The “affinity” is a measure of the probability that the two nodes are interdependent or related to the same subject matter. The affinity value between two different nodes can be computed as, but is not limited to, a Euclidean or block distance between the two nodes in the rendered web page; a distance between the two nodes in the DOM tree; the respective hierarchical levels of the two nodes in the DOM tree; a degree of horizontal alignment between the two nodes in the rendered web page; a degree of vertical alignment between the two nodes in the rendered web page; a number of other nodes displayed between the two nodes in the rendered web page; a difference in type between the two nodes (e.g., image, text (HTML heading1, heading2, paragraph), embedded content); a degree of difference in font size of text present in the two nodes; a difference in the number of characters in text present in the two nodes; a degree of difference in visual appearance (e.g., using one or more histograms of color, intensify, edge orientation, or magnitude); a difference in node size; and a degree of overlap or enclosure between the two nodes. In an example, the affinity value can be computed according to an example described in international application no, PCT/CN2010/074813, filed Jun. 30, 2010, titled “Determining Similarity Between Elements Of An Electronic Document.” If the measured affinity between two nodes is higher than a predetermined or adaptively computed threshold, the two nodes are “connected.” The computed affinity values can be assembled into a matrix for further computation. An affinity matrix computation module can be used to calculate one or more matrices in which a numeric representation of the affinity between any two nodes of the web page is given.

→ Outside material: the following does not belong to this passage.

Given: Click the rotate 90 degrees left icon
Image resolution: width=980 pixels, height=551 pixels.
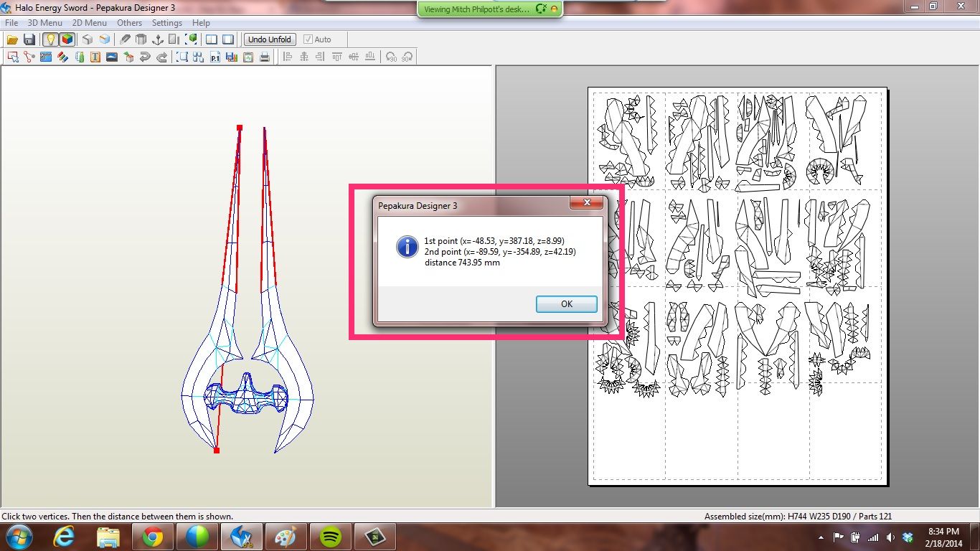Looking at the screenshot, I should point(392,57).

The affinity matrix computation module can be separate from or a part of the web segmentation module. Groups of interconnected nodes are then clustered together to create functional blocks (affinity-grouped segments), thereby achieving the segmentation of the web page. One method of doing so is to derive a connectivity map between the nodes based on one or more predetermined or adaptively computed thresholds. In other words, if the measured affinity between two nodes is higher than a predetermined or adaptively computed threshold, the two nodes are considered “connected.” The clustering can be performed using a separate module.

A heuristics rule-based approach or machine learning based approach can be applied when combining the affinity matrices and using them for clustering nodes or atoms. Both of these approaches can be applicable, as a non-limiting example, for extracting a news article from a web page. A rule-based solution can be used for identifying, e.g., the main body (an example affinity-grouped segment). Many different types of rules with different affinities, using various information, such as but not limited to block positions, tags, font families and DOM structure, can be applied. Following is an example rule for computing affinities, performed as a two-stage process. However, many other types of affinities and rules can be used. The first stage is applying a clustering determination threshold to the nodes, that is, a pair of nodes is clustered if the following clustering determination threshold is satisfied:

(HTML tags are the same) && (Font sizes are the same) && (Font styles are the same) && (Font colors are the same) && (At least one side is aligned) && (There is horizontal overlap of at least 70%)
The first stage is targeted toward ensuring that the nodes for the main body are clustered. Many of the main body segments are clustered in this initial approximate clustering. In the second stage, after the first-stage clustering, it is determined whether to further cluster pairs of nodes based on block geometric properties (such as but not limited to distance, size, overlap, alignment, intersection, enclosure), font properties (such as but not limited to font family, size, color and type) and/or DOM tree structure (such as but not limited to POM node distance). The affinities also can be determined based on image similarities. An example rule for merging nodes in the second, refining stage is as follows:

- if (tagDistance>0.5)
  - result=result+30;
- if (fontSizeDistance>0)
  - result=result+30;
- if ((fontColorAffinity>0) && (nodeNumAffinity>3))
  - result=result+30;
- if (horizontalOverlapAffinity<0.5)
  - result=result+30;
- if (intersectAfftnity==0)
  - result=result+blockDistance/_totWidth*100;
- if (enclosureAffinity>0)
  - result=result+30+30*blockSizeAffinity;
- if (domDistAffinity>4)
  - result=result+30;
- result=result+3*nodeNumAffinity;
  If (horizontalOverlapAffinity<0.5) refers to if the maximum value of horizontal overlap is smaller than 50%. If(intersectAffinity==0) refers to if it doesn't intersect, otherwise don't add. If(enclosureAffinity>0) refers to if there is no enclosure. After this second, refining stage, the result value can be compared to predetermined or adaptively determined threshold to determine if the nodes should be clustered. In this example, images are not clustered with text or other images.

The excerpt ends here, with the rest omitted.